Strategies Fail When Market Regimes Change

Photo by Anna Nekrashevich.

Strategies fail when market regimes change. I include in this article an example of a popular trading strategy for trading NASDAQ-100 stocks with excellent backtest performance for 26 years before crashing.

Trading NASDAQ-100 stocks with monthly rebalancing was a popular strategy for a few years before the 2022 market correction. The backtests indicated excellent performance, a significant alpha, and high risk-adjusted returns. Up until the trade became unsustainable due to a crowding effect and a market regime brought about by rising interest rates, some traders believed it to be almost the Holy Grail. The result was a nearly 50% drawdown after 2021.

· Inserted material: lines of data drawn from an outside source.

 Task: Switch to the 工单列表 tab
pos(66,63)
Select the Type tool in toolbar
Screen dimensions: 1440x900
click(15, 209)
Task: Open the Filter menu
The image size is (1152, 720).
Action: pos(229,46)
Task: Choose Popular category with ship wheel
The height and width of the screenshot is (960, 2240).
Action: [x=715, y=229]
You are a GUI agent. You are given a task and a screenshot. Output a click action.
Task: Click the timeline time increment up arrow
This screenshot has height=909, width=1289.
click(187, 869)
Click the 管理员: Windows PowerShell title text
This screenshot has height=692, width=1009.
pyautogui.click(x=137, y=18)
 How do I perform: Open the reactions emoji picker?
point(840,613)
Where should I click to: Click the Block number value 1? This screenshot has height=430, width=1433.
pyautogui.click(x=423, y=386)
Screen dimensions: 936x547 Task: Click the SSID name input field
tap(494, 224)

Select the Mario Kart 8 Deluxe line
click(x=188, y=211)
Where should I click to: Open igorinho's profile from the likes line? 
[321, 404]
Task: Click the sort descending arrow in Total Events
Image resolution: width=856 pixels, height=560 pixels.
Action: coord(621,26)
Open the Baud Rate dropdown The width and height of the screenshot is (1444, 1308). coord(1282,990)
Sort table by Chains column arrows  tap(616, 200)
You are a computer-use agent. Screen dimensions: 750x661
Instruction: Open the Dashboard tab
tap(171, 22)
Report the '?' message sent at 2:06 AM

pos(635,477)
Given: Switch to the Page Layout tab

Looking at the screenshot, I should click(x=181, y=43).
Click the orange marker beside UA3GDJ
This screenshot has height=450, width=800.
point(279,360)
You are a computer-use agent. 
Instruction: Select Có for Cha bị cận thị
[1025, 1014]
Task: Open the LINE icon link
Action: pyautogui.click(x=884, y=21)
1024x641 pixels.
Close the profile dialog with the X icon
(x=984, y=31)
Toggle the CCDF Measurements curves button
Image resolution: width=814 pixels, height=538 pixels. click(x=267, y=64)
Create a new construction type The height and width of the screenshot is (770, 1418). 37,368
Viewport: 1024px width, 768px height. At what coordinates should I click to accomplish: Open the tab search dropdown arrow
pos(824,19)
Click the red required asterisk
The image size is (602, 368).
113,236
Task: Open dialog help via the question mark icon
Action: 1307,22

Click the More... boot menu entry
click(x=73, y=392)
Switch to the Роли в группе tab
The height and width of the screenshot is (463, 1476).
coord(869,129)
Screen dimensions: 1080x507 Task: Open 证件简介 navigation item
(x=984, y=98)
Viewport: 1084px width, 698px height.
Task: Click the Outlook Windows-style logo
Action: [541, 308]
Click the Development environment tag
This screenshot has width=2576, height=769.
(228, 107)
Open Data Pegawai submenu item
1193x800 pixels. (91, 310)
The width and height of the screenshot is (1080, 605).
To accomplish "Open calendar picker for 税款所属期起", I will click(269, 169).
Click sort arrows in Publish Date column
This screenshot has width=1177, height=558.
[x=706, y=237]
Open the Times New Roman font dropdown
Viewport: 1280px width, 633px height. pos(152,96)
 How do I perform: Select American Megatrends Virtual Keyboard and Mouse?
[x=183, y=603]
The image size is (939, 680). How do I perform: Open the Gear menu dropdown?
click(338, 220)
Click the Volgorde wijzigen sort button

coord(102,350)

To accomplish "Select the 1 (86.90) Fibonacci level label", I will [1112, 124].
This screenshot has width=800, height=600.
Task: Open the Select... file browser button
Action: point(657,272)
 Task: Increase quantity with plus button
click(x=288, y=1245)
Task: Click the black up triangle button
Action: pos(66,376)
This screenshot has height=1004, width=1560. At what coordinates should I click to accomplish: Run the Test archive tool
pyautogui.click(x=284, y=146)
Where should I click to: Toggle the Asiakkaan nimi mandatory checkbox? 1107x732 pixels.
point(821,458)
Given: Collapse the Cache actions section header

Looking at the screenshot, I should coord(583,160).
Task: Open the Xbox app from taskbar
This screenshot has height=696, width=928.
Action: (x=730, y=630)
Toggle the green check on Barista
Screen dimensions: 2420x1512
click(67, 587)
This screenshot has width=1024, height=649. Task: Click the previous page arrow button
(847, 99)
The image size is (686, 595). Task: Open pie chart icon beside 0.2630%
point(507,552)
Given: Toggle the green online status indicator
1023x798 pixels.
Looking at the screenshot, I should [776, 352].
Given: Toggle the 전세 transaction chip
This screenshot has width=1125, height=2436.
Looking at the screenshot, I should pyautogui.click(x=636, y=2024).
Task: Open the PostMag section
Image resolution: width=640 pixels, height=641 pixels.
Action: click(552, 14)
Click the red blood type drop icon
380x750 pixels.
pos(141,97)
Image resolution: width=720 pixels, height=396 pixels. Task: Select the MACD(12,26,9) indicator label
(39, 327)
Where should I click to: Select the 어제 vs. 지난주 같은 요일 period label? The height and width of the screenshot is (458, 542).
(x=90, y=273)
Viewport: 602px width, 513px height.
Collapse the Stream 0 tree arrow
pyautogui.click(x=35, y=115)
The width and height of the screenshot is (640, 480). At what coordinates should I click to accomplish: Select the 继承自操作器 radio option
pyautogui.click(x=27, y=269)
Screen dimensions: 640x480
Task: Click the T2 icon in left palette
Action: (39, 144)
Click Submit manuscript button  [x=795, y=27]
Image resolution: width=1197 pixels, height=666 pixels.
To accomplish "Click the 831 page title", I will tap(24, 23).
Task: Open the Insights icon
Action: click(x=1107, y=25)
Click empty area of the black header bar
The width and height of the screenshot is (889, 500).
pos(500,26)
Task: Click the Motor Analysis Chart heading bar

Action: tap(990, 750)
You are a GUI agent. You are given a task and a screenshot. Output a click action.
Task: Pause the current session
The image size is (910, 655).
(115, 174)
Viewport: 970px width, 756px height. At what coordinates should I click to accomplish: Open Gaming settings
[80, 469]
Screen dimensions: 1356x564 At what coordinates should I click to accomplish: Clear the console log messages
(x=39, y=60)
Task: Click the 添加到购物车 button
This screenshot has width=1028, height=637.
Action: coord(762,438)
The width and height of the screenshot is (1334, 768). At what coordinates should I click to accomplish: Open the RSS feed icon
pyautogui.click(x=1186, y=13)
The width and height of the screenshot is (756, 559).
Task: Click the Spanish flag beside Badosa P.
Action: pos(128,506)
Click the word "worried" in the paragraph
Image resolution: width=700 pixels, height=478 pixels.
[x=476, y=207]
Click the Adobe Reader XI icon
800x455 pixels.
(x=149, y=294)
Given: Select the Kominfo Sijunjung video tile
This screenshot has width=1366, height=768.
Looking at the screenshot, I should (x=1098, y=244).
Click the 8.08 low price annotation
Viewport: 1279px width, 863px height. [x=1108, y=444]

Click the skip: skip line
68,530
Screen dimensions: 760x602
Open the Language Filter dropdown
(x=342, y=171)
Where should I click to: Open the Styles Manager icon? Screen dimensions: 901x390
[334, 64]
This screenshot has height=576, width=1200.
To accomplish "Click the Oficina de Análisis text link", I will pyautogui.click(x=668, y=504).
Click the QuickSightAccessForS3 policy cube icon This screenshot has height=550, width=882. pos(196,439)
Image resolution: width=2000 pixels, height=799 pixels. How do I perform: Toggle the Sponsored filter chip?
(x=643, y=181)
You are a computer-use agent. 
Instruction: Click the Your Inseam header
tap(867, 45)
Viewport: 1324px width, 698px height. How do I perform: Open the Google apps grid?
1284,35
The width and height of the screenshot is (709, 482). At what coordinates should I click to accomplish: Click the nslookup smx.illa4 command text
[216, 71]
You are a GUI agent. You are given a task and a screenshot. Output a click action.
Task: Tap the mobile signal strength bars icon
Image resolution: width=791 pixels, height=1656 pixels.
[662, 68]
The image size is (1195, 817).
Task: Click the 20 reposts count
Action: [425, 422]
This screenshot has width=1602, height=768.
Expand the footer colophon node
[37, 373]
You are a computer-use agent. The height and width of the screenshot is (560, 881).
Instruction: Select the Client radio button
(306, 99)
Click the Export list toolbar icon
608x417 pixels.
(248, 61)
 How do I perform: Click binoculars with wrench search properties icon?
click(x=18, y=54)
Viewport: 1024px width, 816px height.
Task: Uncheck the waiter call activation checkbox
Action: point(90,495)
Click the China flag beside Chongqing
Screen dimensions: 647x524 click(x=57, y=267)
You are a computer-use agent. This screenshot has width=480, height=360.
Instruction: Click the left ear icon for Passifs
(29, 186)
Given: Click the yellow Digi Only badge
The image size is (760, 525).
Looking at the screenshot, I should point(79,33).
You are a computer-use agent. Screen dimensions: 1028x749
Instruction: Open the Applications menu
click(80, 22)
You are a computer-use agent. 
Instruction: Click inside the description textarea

The strategy is simple. Buy several NASDAQ-100 stocks at the beginning of the month that are trading above their 200-day moving average, as long as the S&P 500 trades above its 200-day moving average. Exit at the open price of the month if the stock price or the S&P 500 drop below their 200-day moving average. Rebalance every month, and if there are more candidate stocks to go long, use the 252-day rate of change to rank them and consider only the top stocks. A popular choice for the number of stocks has been 6.

I used Norgate data for the NASDAQ-100 index, which includes current and historical constituents, for the backtests in this article. I recommend this data service (I do not have a referral arrangement with the company).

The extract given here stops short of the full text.